*QUESTIONS TO ANSWER*:
1. In the interview about Iran and the NIE, how does model 1 picture the American government?
2. Carry on the interview about Iran and the NIE from the point where it stops.

The Iranian government’s behavior look like calculating very carefully costs and benefits, risks and rewards and when the international community has engaged in scrutiny and sanctions, Iran has changed its behavior.
 
So if that had been the NIE, the political situation would be a hundred and eighty degrees different. Why they write it in this fashion is a question I will answer it in my lecture tomorrow.
 
Political expert says that the NIE report has some results that are at odds with Bush administration’s policy towards Iran. If so, why the administration ultimately allowed it to be released?
 
You have to be able to analyze the American government in terms of models other than my model 1 which imagines that the American government is a coherent rational actor, like a person. If a person did this, they would never have done it. If you would take a model 2, which is an organizational behavior model, and apply those lenses to these events, you can see some other factors that led to this. And even more importantly if you take a model 3 lenses you will notice that a government is not a single unified actor, but many different actors who have different interests. May be even the Iranian government is sometimes like this, but all governments are. Bush administration in particular has been very chaotic. So if the government tried to suppress the NIE draft form or even to get it revised, there was fear that the original draft would leak and Bush would be accused of manipulating intelligence.
 
By the way there is no question that Bush and Cheney were furious and confused and if you look at Bush’s first press conference after the NIE he looks like a deer in the headlands.
 
Regarding Iran as an important country in the Middle East, what party do you think –Republican or Democrat– is the most favorite in the next US government?
 
I think there is clear good news for Iran even than for Americans. Namely that 1 year from the day, precisely Bush is gone. Bush administration is a radical tension off the mainstream of both Republican and Democratic administrations before Bush. So the next president whether Republican or Democrat will almost certainly come back to the mainstream. The mainstream is not always been great for Iran either, but in any case it is not this extreme tension.
 
Attacking other countries for the purpose of changing their regime; no American president had this view before Bush and after Bush no American president is likely to have such a view. This will be gone to the trash bin of history with Bush.

*DATA RECORDS*:
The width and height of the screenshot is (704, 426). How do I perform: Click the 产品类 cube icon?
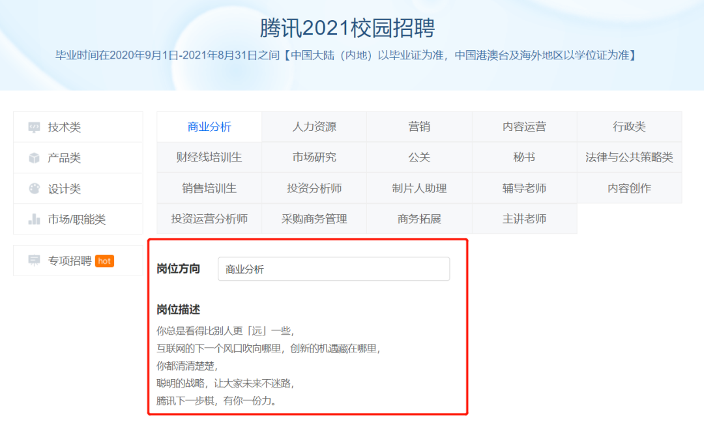(x=34, y=158)
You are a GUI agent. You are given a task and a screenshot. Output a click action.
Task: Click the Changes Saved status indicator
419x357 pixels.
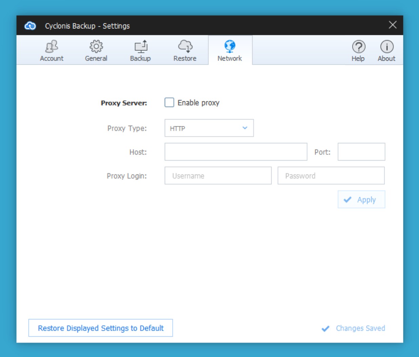(353, 328)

*EXERCISE ANSWERS*:
1. As a coherent rational actor, like a person.

2.
I think that in the same way that the US is a very radioactive topic in the politics of Iran, Iran is also a radioactive topic in the politics of America because of all the grievances of Americans when they think about Iran.
 
What do you think about sanctions against Iran? Do you think that if the sanctions would fail to get the goals they are targeting, there will be new grounds for another war in the region?
 
Well I think there are 2 different questions. With respect to a new war in the region, the likelihood that the Bush administration attacks Iran, before it lives office, is quit low. The reason is that it would be difficult to make the case that Iran is just about to go cross some goal lines of nuclear weapons if the intelligence community is said that they are not even working on their last phase even though the last phase does not require more than a year or something.
 
With respect to the sanctions, I think what Iran has to think about is, how is it possible that the country has been the subject of three Security Council resolutions including unanimous resolutions demanding suspension of uranium enrichment and the beginning of negotiation and imposing sanctions and why did Mr. Putin or President Hu in China, or the Indians or the South Africans agree with this?
 
The answer is not because Mr. Bush persuaded them. The reason is that they are watching Iran’s actions and words and they may think Iran is probably serious about nuclear weapons program. And they are trying to signal to Iran that it is a bad idea.
So if I where Iranian I would ask myself how we have found ourselves the object of this unanimous sanction. I think it is partly because of Iran’s actions and it is partly because of the government of Iran including president Ahmadinejhad. His words and diplomacy has allowed Iran to be so isolated.